Review and Approval Process Overview

This chapter and the six that follow describe the review and approval process for all documentation published on the RMC Software Documentation website. Read this chapter first for the high-level picture, then refer to the role-specific chapter that applies to the task at hand.

Participants

Six roles participate in the workflow. Only the author needs local development tooling; every other role works in a web browser.

RoleResponsibility
AuthorWrites or revises the document. The only role that needs local development tooling.
Peer reviewerSubject-matter expert assigned ad-hoc to review technical accuracy on the preview URL. Works entirely in the GitHub web interface.
RMC Lead CivilProvides technical oversight and quality assurance. Assigned ad-hoc per document. Reviews on the preview URL.
Technical edit (AI-assisted)AI-powered editorial review covering grammar, clarity, tense, terminology, and Section 508 accessibility. A team member with the necessary tooling triggers the review; the AI posts inline comments on the PR. A human technical editor can be substituted at the site admin's discretion.
DirectorThe RMC Director provides final approval for new documents only. Reviews the document on the live site (with a DRAFT watermark) and clicks Approve — no file editing required.
Site administratorManages reviewer assignments, checkpoint deploys, merge preparation, and final deploys. The only role with access to protected parts of the repository.

The five review lanes

Every change falls into one of five lanes based on its scope.

LaneUse caseReview chain
Lane 1: New documentA new document being added to the sitePeer → Lead Civil → Technical edit → Director
Lane 2: Major revisionSubstantial changes warranting a new major version (e.g., v1.0 → v2.0)Peer → Lead Civil → Technical edit
Lane 3: Minor revisionSmaller updates warranting a minor version bump (e.g., v1.0 → v1.1)Peer → Technical edit
Lane 4: Editorial fixTypos, broken links, grammatical corrections — no technical changeNone (site admin self-merges)
Lane 5: Dev docsAny change to documents under docs/dev/ (developer guides, internal references)None (site admin self-merges)

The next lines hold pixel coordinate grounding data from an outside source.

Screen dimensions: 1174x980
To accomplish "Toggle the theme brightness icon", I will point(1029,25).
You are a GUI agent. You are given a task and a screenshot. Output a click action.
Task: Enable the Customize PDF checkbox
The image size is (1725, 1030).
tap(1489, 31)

For Lane 1, peer review, Lead Civil review, and the technical edit all happen against the preview URL or the source MDX files. Only after the technical edit completes does the site administrator deploy the document to the live site (watermarked) for Director review at the document's final URL. For Lanes 2 and 3, the entire review happens on the preview URL — the live site continues to show the previously-published version, unwatermarked.

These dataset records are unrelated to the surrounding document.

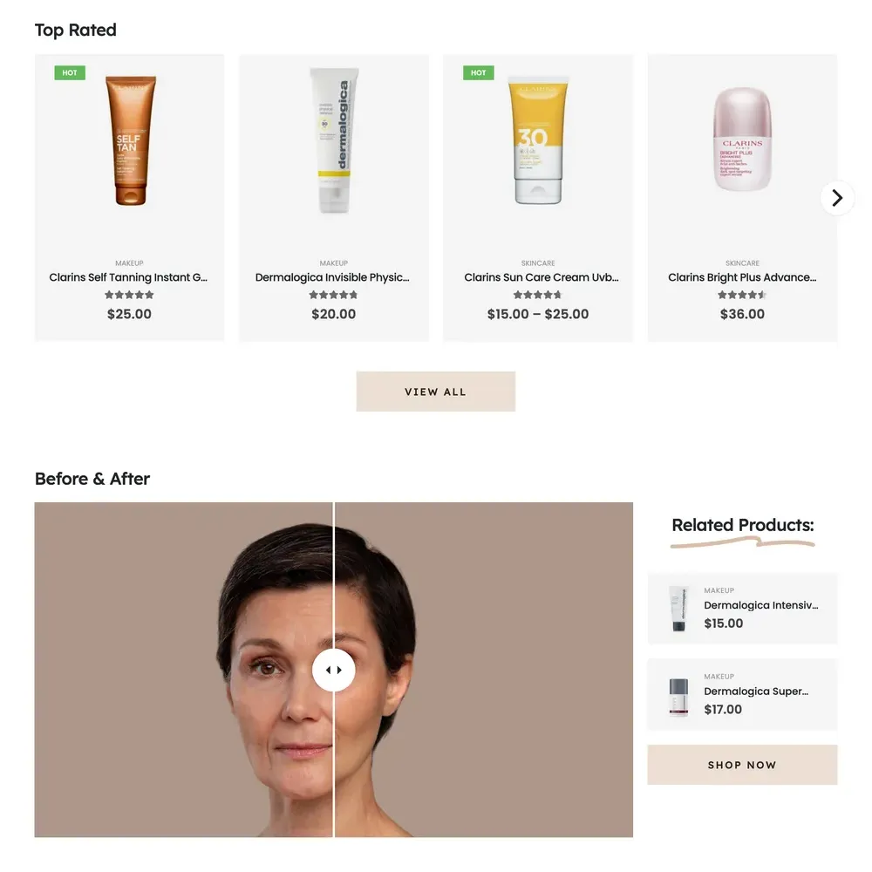Click the before/after slider handle
The height and width of the screenshot is (872, 872).
(x=334, y=670)
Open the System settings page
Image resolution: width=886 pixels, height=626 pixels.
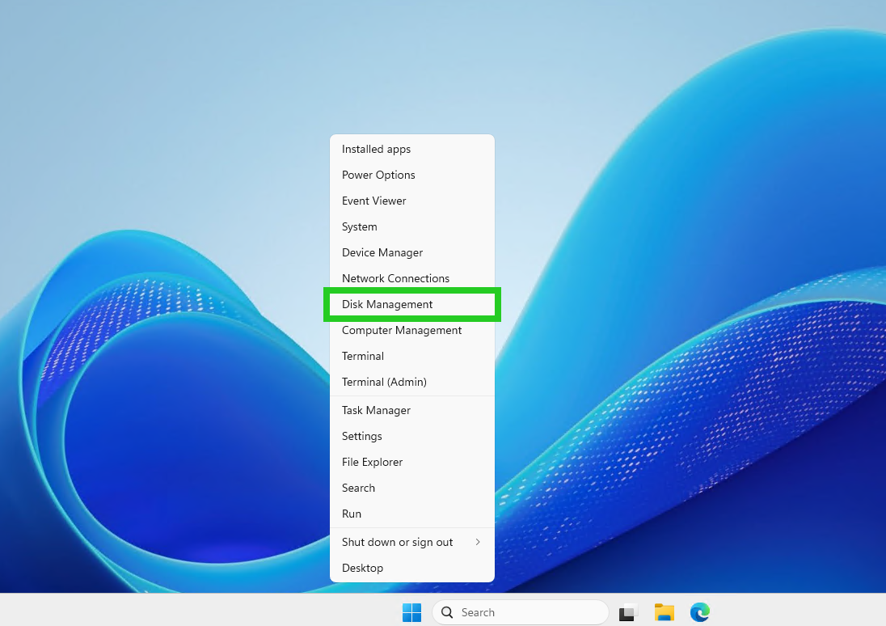point(360,226)
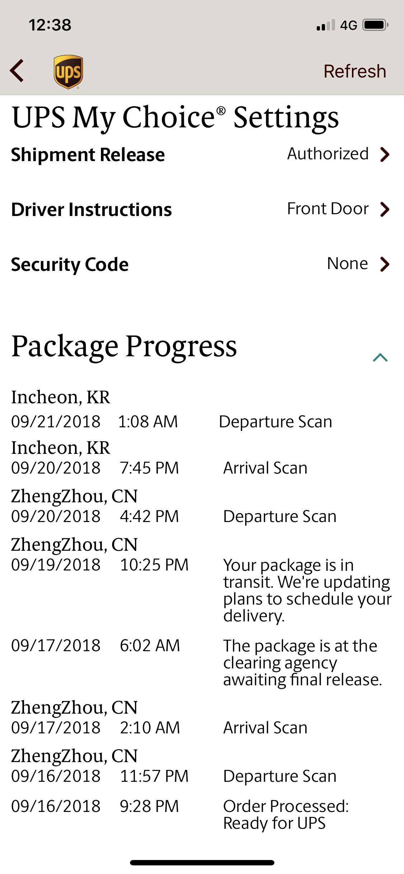
Task: Open the Shipment Release setting
Action: [x=202, y=155]
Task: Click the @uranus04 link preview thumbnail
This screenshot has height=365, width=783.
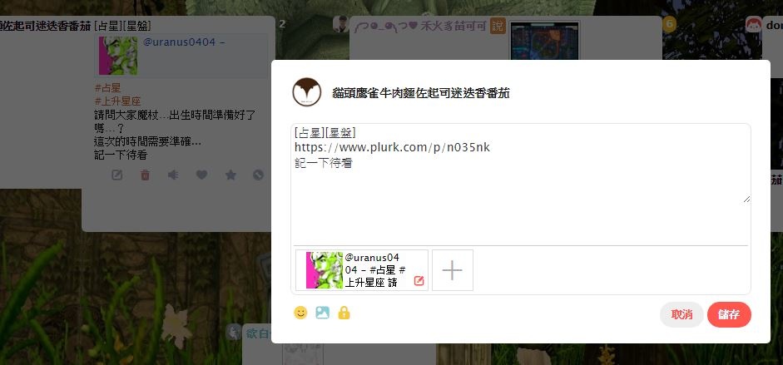Action: (324, 269)
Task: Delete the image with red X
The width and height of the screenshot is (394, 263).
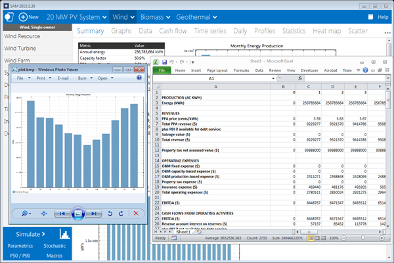Action: click(136, 213)
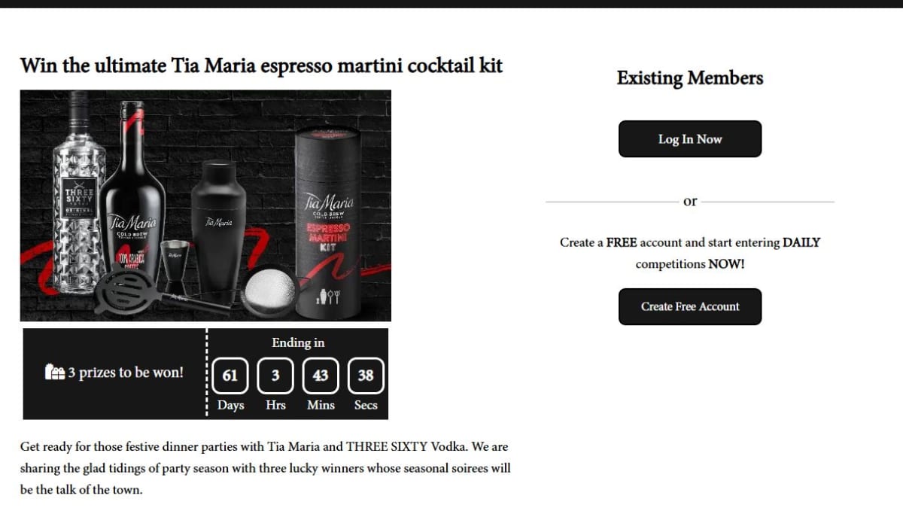This screenshot has height=508, width=903.
Task: Click the 'Ending in' countdown label
Action: pyautogui.click(x=298, y=342)
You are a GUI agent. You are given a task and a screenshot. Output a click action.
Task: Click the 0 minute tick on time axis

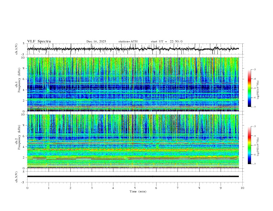27,188
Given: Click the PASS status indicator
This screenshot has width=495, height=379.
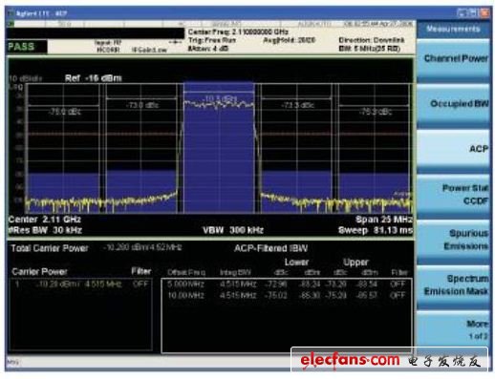Looking at the screenshot, I should (x=21, y=47).
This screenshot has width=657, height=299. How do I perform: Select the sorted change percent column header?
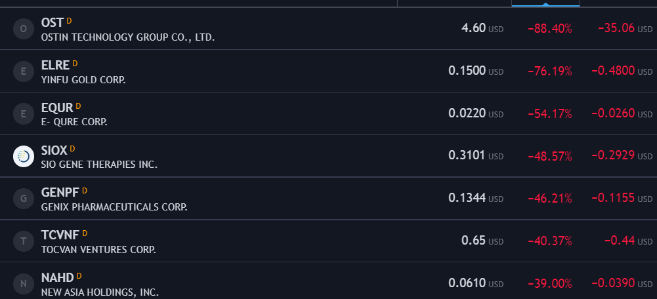pos(545,3)
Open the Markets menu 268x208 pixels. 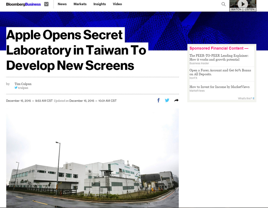pyautogui.click(x=80, y=4)
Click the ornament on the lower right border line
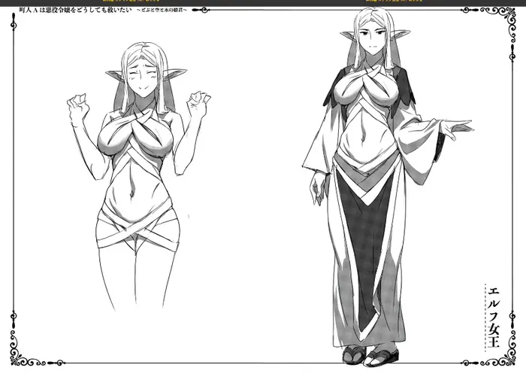Viewport: 526px width, 374px height. tap(512, 319)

See Review Lanes for branch-prefix conventions and detailed examples.

The merge gate

Every documentation PR carries a GitHub commit status called review-workflow that functions as the merge gate. Branch protection on main requires this status to be success before a PR can merge, so no participant — not even a site administrator — can merge a PR whose review is incomplete. The stage progression workflow sets the status automatically.

SituationStatus
Any active review stage (peer, Lead Civil, AI editor, Director, or needs-lane)pending
stage:ready-to-merge (all reviews complete)success
lane:editorial-fix or lane:dev assignedsuccess (immediately)
Non-docs PR, CI Build passedsuccess

The status is re-evaluated on every push to a PR. The goal is that the merge button reflects the workflow's judgment, not the administrator's discretion.

The draft watermark

Documents flagged as drafts display a large diagonal "DRAFT" watermark. For Lane 1, the watermark appears on the live site during the Director review phase only — the document is not deployed to the live site until the technical edit is complete. The watermark signals to any reader who finds the live URL that the content is not yet authoritative, and it is removed when the site administrator flips the draft flag after Director approval.

For Lanes 2 and 3, the document under revision exists only on the preview site during review. The currently-published version on the live site is never watermarked.

The watermark is version-aware: it renders only on the latest version of a flagged document. Older versions of the same document — accessible via direct URL — stay unwatermarked.